Activity -
Look below for the line that has "CONTACT BLOCK MCB-10 (400, 478)". Set down the lines from there through the line that has "[Ouvrir le menu] (394, 38)", exactly as written.

Saved entries -
━━━━━━━━━━

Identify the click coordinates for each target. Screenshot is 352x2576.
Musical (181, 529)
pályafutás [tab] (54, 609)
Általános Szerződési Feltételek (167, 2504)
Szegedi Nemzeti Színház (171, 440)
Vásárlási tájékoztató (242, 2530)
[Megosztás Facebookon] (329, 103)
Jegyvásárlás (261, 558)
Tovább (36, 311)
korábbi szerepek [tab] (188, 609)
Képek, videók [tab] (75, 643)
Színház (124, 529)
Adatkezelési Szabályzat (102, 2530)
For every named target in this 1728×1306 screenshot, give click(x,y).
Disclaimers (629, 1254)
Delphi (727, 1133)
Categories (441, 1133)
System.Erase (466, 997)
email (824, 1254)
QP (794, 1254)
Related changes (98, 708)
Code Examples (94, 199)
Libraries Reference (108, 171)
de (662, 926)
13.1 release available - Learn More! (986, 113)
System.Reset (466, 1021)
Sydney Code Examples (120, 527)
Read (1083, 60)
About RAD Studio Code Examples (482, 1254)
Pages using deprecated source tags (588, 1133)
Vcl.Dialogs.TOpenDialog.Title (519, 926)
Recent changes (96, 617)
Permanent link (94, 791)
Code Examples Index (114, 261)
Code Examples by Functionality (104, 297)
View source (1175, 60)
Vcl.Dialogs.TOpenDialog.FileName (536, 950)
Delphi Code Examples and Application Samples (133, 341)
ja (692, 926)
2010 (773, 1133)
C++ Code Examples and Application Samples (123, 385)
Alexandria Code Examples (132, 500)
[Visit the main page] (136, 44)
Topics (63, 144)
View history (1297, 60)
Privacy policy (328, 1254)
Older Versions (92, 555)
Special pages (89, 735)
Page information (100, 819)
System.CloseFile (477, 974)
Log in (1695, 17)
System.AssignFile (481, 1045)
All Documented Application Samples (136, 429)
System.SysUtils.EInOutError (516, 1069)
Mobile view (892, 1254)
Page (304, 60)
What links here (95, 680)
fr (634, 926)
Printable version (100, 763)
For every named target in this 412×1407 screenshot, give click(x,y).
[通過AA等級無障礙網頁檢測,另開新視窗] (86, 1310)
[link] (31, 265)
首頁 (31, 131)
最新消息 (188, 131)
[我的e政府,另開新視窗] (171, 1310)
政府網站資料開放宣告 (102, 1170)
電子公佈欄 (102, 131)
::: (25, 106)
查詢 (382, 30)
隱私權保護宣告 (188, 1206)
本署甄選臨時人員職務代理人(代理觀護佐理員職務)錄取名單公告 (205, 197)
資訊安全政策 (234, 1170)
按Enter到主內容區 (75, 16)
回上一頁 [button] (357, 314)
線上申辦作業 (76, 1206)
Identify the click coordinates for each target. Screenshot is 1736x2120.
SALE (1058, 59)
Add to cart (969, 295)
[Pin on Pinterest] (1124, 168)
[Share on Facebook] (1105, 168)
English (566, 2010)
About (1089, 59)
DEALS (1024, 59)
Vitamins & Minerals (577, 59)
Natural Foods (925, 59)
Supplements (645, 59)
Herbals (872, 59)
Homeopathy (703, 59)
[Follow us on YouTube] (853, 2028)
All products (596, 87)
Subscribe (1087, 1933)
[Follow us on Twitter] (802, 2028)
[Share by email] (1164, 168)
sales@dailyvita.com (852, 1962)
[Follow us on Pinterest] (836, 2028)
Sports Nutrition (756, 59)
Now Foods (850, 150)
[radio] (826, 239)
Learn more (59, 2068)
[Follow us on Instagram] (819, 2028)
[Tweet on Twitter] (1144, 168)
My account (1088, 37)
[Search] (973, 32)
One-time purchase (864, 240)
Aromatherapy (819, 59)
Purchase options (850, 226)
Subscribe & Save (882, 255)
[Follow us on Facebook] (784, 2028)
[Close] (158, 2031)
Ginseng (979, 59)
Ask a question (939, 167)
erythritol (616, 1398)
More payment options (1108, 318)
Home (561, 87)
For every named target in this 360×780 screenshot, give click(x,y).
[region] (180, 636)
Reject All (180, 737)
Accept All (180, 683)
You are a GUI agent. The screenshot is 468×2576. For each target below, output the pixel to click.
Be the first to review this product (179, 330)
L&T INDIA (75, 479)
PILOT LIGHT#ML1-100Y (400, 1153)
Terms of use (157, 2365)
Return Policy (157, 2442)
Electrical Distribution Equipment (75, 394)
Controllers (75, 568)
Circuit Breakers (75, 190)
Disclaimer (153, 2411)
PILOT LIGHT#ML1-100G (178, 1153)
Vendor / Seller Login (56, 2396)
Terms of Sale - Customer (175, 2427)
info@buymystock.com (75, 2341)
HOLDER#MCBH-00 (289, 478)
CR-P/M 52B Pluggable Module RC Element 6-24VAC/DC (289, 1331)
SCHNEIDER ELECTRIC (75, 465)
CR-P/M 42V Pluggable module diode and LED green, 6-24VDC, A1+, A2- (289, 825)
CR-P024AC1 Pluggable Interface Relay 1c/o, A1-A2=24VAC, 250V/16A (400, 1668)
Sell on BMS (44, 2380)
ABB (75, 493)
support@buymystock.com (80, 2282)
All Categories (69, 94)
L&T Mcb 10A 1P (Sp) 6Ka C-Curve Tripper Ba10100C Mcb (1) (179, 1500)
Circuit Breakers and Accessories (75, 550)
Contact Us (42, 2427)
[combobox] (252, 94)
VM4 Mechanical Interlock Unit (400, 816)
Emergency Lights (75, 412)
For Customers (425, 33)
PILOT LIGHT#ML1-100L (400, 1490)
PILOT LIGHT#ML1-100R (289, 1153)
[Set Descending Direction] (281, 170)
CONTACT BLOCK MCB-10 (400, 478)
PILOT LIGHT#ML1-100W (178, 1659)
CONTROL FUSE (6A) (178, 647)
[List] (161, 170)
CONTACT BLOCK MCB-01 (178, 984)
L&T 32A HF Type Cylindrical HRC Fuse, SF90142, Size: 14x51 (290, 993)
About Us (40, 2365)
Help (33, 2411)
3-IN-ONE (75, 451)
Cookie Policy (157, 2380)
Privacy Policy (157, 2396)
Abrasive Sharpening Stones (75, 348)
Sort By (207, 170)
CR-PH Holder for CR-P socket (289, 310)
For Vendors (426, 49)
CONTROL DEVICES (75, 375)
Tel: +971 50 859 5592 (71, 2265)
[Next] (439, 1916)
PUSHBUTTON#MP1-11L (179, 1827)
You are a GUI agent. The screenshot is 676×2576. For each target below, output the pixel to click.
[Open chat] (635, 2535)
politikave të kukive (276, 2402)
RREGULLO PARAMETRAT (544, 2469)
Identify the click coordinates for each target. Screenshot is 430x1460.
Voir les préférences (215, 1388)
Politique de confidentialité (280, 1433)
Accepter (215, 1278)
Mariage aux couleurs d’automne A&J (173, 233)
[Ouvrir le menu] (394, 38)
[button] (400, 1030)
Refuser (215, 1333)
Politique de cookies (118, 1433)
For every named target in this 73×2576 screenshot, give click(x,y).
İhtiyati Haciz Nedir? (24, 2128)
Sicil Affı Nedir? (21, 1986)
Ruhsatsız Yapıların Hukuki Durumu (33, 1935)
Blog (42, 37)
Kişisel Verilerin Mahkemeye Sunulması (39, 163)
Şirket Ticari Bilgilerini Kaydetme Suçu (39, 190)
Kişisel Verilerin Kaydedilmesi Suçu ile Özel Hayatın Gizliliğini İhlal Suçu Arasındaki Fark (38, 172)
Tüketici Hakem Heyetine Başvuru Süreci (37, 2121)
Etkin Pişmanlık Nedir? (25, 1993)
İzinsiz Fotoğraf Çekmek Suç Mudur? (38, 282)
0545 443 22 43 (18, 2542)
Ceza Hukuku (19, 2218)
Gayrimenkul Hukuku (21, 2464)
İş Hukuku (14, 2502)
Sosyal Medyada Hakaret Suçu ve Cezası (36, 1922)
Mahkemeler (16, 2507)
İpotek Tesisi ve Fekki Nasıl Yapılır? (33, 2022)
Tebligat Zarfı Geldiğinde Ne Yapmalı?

━━━━━━━━━━

Answer space -
CONTACT BLOCK MCB-10 (400, 478)
PILOT LIGHT#ML1-100W (178, 1659)
CONTROL FUSE (6A) (178, 647)
[List] (161, 170)
CONTACT BLOCK MCB-01 (178, 984)
L&T 32A HF Type Cylindrical HRC Fuse, SF90142, Size: 14x51 (290, 993)
About Us (40, 2365)
Help (33, 2411)
3-IN-ONE (75, 451)
Cookie Policy (157, 2380)
Privacy Policy (157, 2396)
Abrasive Sharpening Stones (75, 348)
Sort By (207, 170)
CR-PH Holder for CR-P socket (289, 310)
For Vendors (426, 49)
CONTROL DEVICES (75, 375)
Tel: +971 50 859 5592 (71, 2265)
[Next] (439, 1916)
PUSHBUTTON#MP1-11L (179, 1827)
You are a GUI agent. The screenshot is 676×2576. For each target below, output the pixel to click.
[Open chat] (635, 2535)
politikave të kukive (276, 2402)
RREGULLO PARAMETRAT (544, 2469)
Identify the click coordinates for each target. Screenshot is 430x1460.
Voir les préférences (215, 1388)
Politique de confidentialité (280, 1433)
Accepter (215, 1278)
Mariage aux couleurs d’automne A&J (173, 233)
[Ouvrir le menu] (394, 38)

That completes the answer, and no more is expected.